2

If we want to make a reproducible question on a complex/large dataset for SO, we can use dput(head(df)) to reduce the size.

Is there a similar approach to reduce the size of complex nested lists with varying list lengths? I'm thinking an approach could be to take the first few elements from each list (say first 3) irrespective of individual list type (numeric, character etc.) and nested structure but I'm not sure how to do this.

#sample nested list
L <- list(
  list(1:10),
  list( list(1:10), list(1:10,1:10) ),
  list(list(list(list(1:10))))
)

Running dput(L) will naturally produce the structure for the whole list. Is there a simple way to reduce the overall length of this list (something like dput(head(L))?

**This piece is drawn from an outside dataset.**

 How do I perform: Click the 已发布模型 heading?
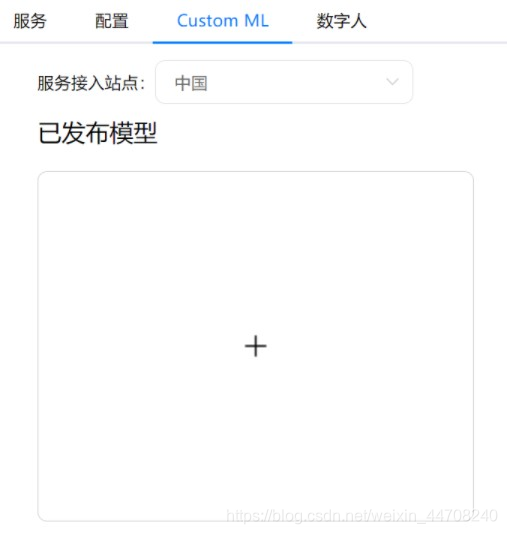pyautogui.click(x=98, y=133)
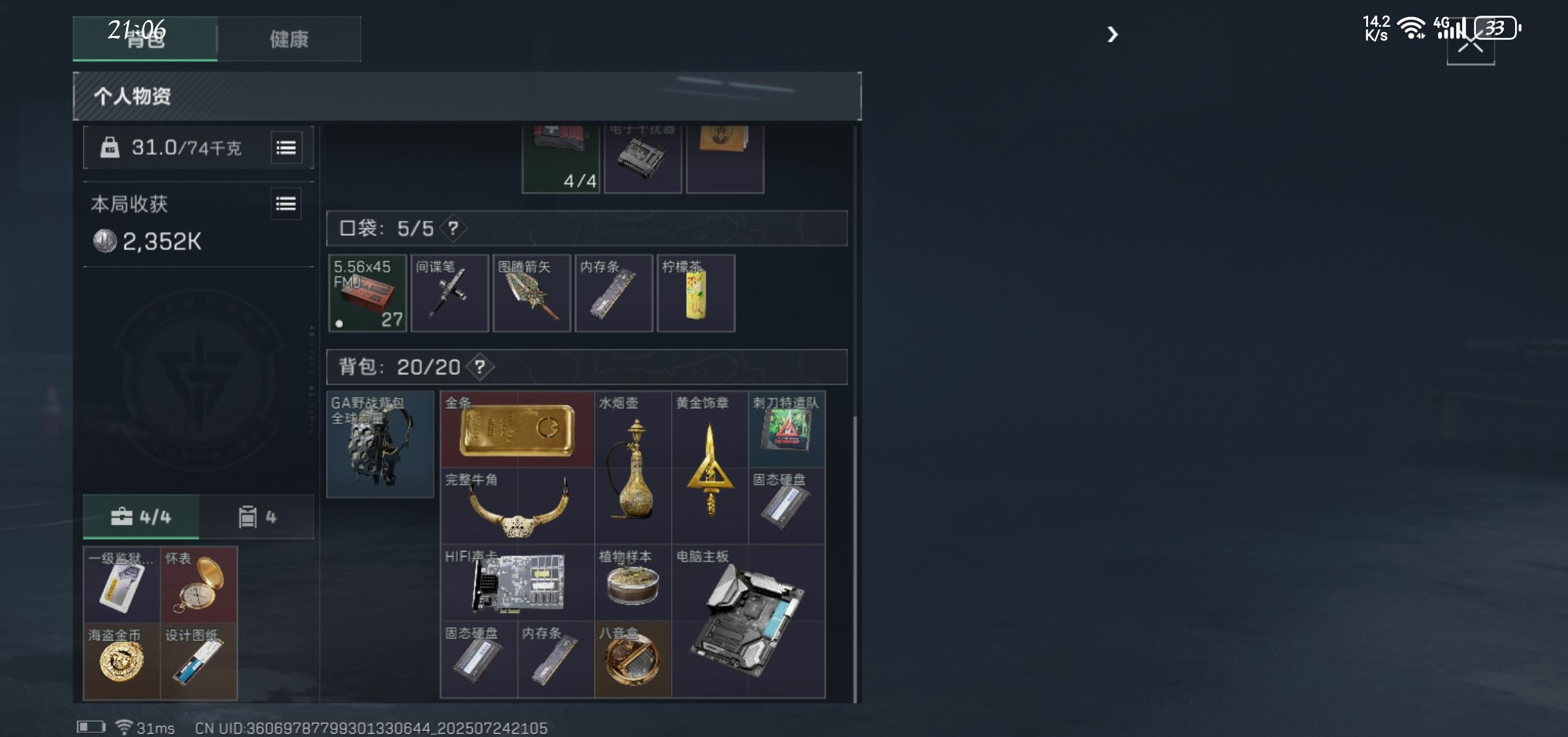1568x737 pixels.
Task: Click the 口袋 help question mark
Action: 453,229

I don't want to edit the structure of the list, e.g. I don't want to flatten first or anything - I just want to reduce the size of it and keep all attributes etc.

Thanks

Edit

@thelatemail solution works well:

rapply(L, f = head, n = 3, how = "list")

What if we had a data.frame in the list though, this approach splits the df into separate lists (which I assume is to be expected as list is specified in the rapply call)?. Is there a way to modify this so that it returns head(df) as a data.frame. df included:

L_with_df <- list(
  list(1:10),
  list( list(1:10), list(1:10,1:10), df = data.frame(a = 1:20, b = 21:40) ),
  list(list(list(list(1:10))))
)
rapply(L_with_df, f = head, n = 3, how = "list")

Edit 2

It seems rapply wont work on data.frames, see here.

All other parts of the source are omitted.